Stored data entries
-------

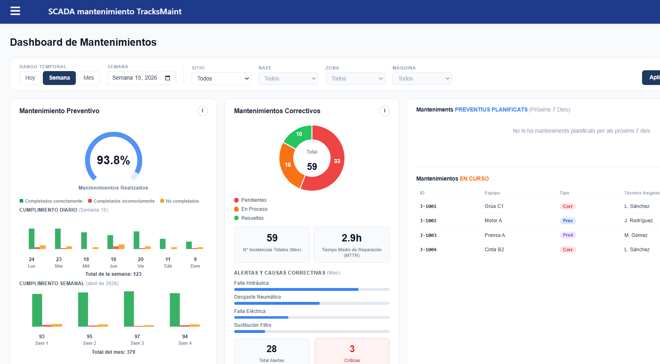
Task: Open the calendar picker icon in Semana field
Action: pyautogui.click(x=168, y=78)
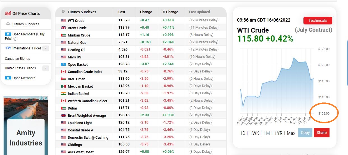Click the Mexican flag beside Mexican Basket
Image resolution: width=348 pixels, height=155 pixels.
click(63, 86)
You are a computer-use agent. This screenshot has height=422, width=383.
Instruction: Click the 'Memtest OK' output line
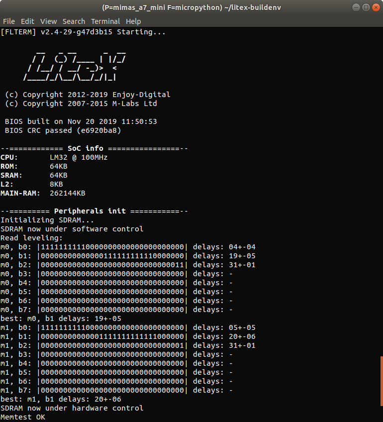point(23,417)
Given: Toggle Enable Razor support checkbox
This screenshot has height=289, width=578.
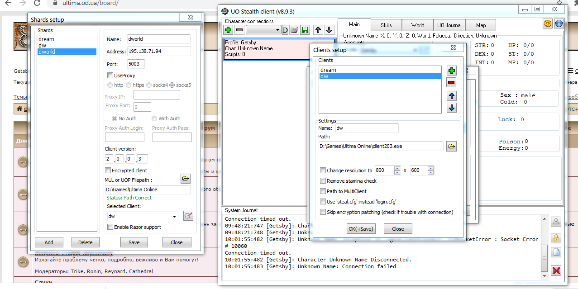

-------

_Work order_:
Find "screenshot" in the data above. Report each line where it appears.

_Answer to this problem_:
You are a computer-use agent. This screenshot has height=422, width=383.
This screenshot has height=289, width=578.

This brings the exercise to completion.